## MATERIAL SUPPLIED
....

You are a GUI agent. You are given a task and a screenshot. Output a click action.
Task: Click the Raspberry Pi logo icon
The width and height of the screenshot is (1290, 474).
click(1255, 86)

....

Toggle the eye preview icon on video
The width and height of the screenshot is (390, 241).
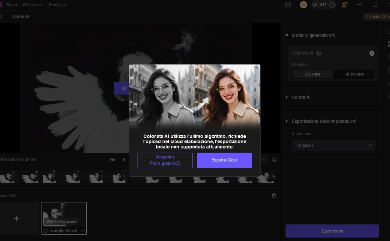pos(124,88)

....

## AIM OF THE EXERCISE
Which lines above carry the string "icon"? Copy those lines.

## PROBLEM SOLUTION
Task: Click the Raspberry Pi logo icon
Toggle the eye preview icon on video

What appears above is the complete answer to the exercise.